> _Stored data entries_
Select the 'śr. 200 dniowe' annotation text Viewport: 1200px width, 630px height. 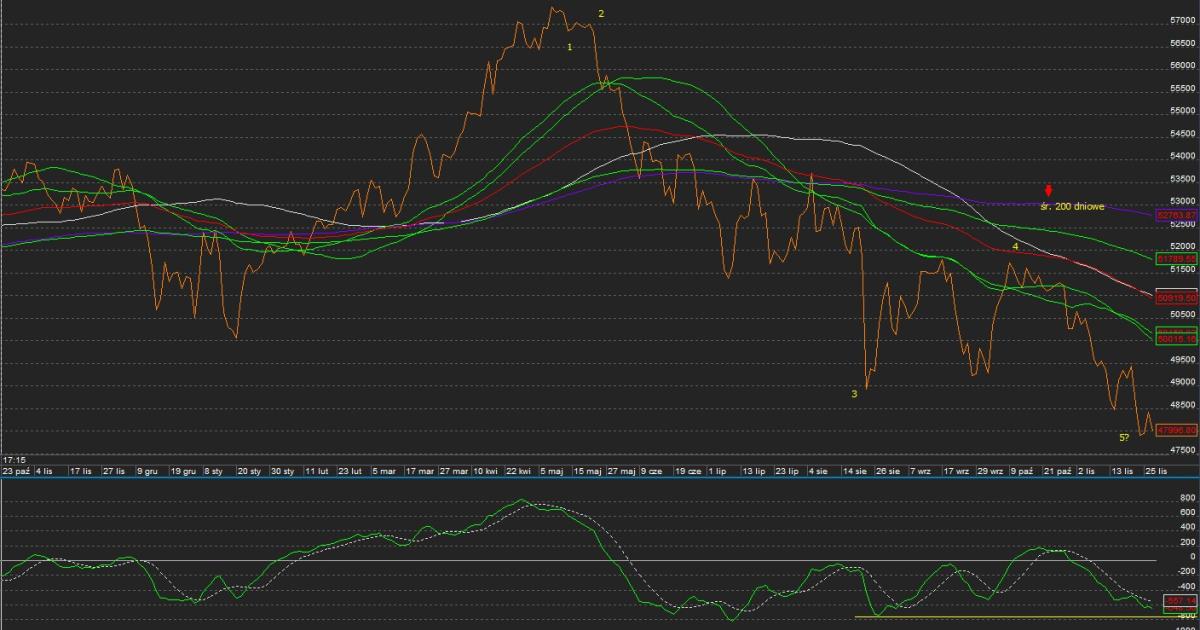click(x=1071, y=206)
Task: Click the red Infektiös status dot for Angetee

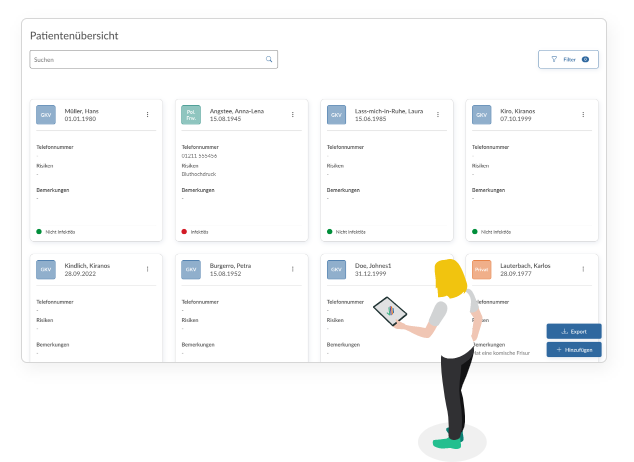Action: 184,231
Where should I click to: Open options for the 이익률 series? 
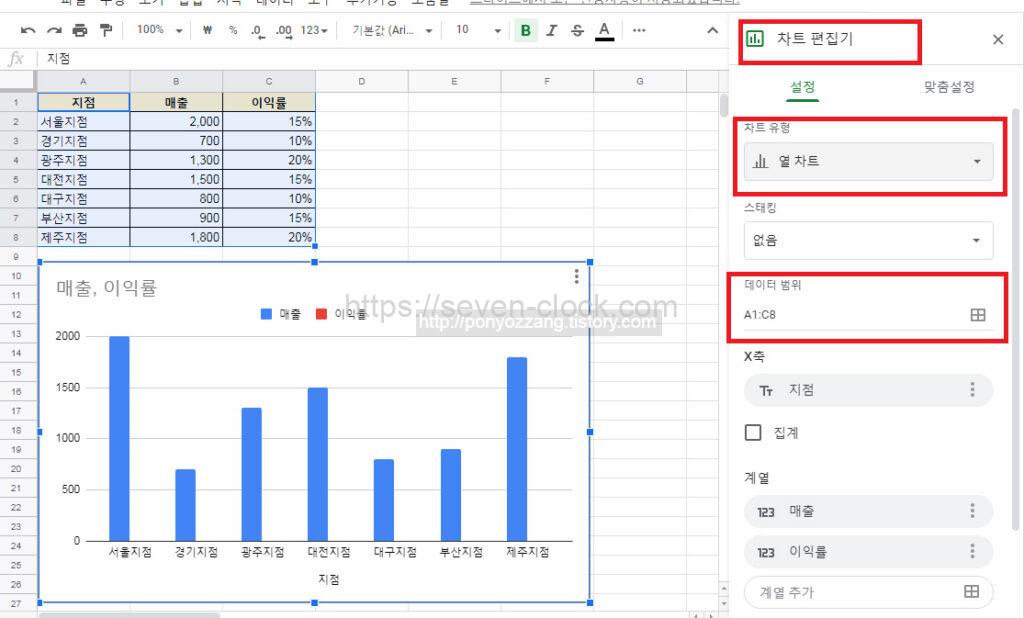(971, 552)
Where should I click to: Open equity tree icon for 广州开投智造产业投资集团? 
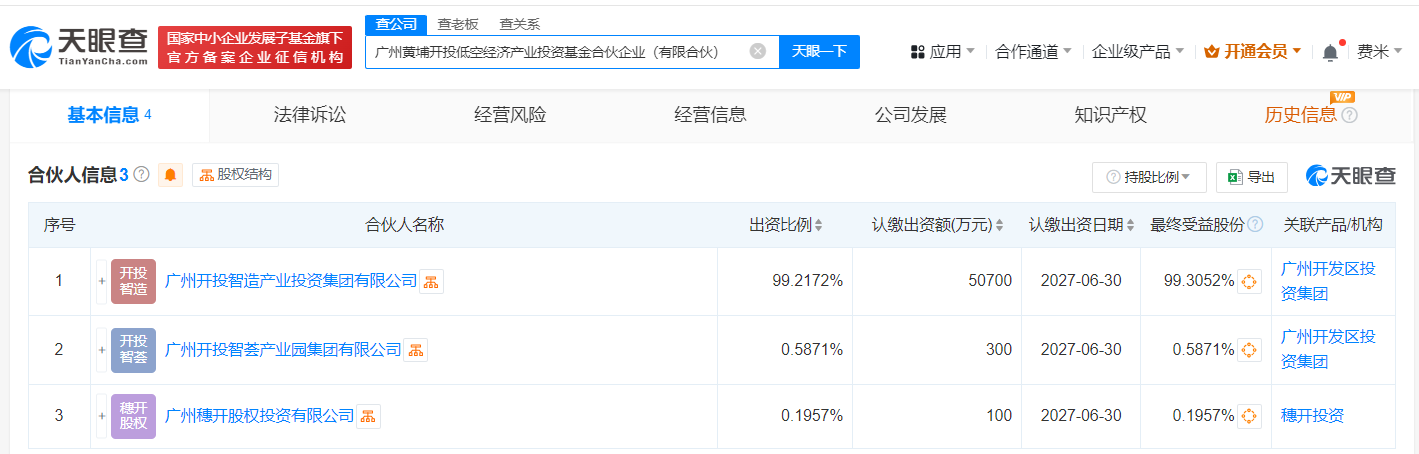(431, 282)
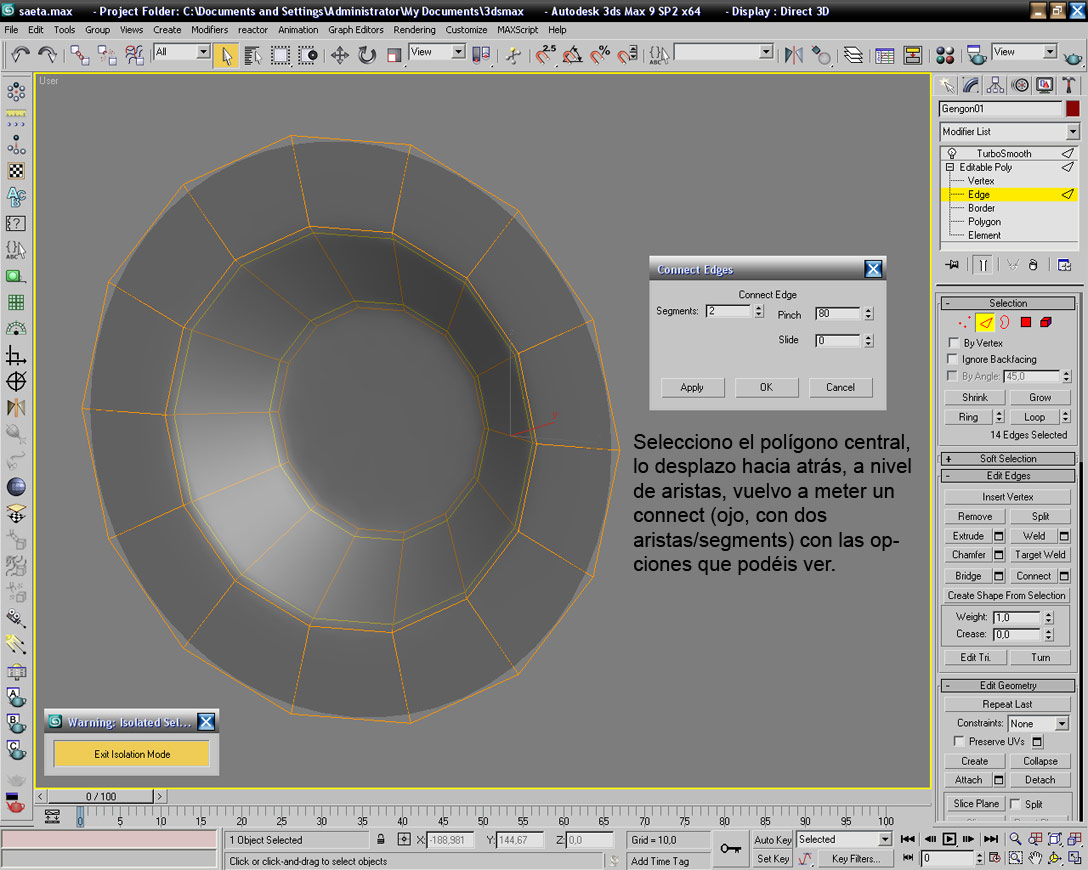
Task: Switch to Vertex sub-object selection icon
Action: (964, 322)
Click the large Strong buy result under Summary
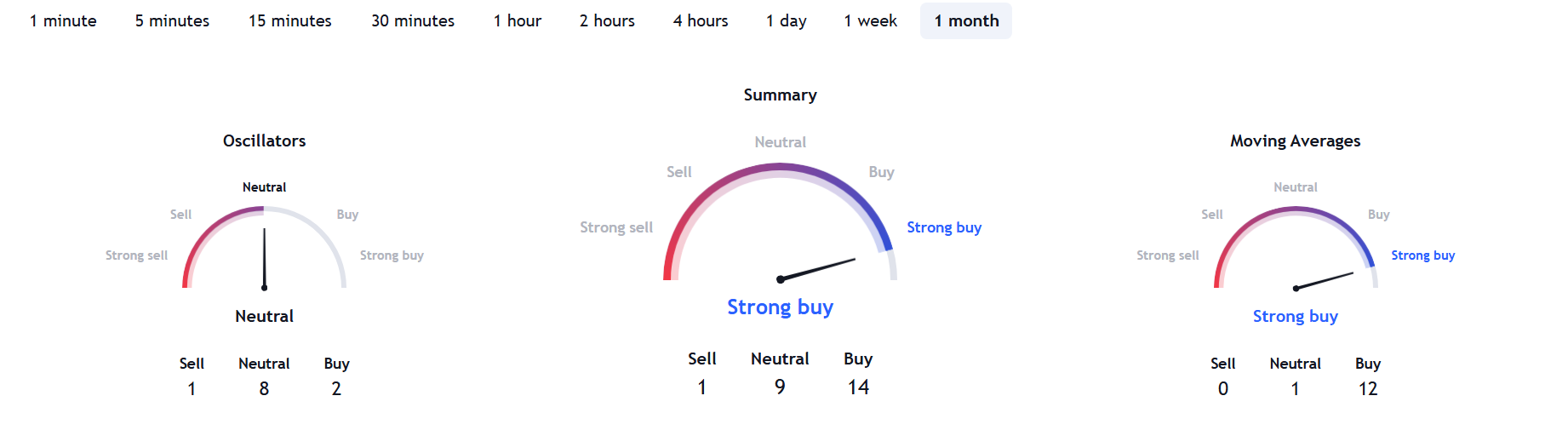This screenshot has width=1568, height=436. (780, 307)
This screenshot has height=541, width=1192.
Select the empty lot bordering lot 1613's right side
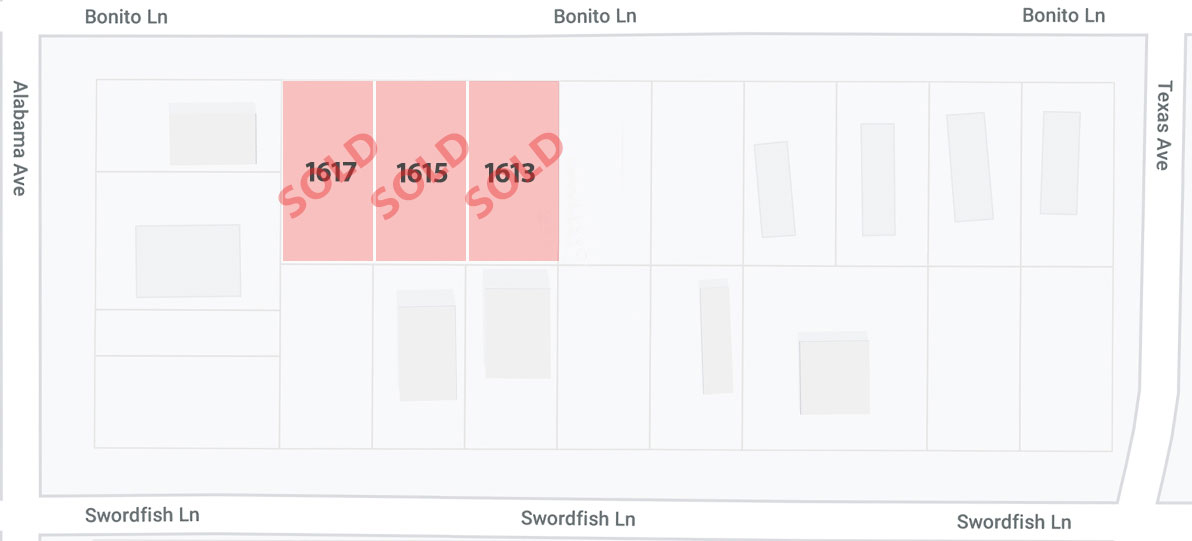click(x=605, y=172)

> _To do_
Write out, word for word, only the lines from the one containing "Where should I click to: Open equity" to the end of the data above; the pictures stay out.

> _Solution_
Where should I click to: Open equity tree icon for 广州开投智造产业投资集团? 
(431, 282)
Task: Switch to Vertex sub-object selection icon
Action: (964, 322)
Click the large Strong buy result under Summary
This screenshot has width=1568, height=436. (780, 307)
This screenshot has height=541, width=1192.
Select the empty lot bordering lot 1613's right side
click(x=605, y=172)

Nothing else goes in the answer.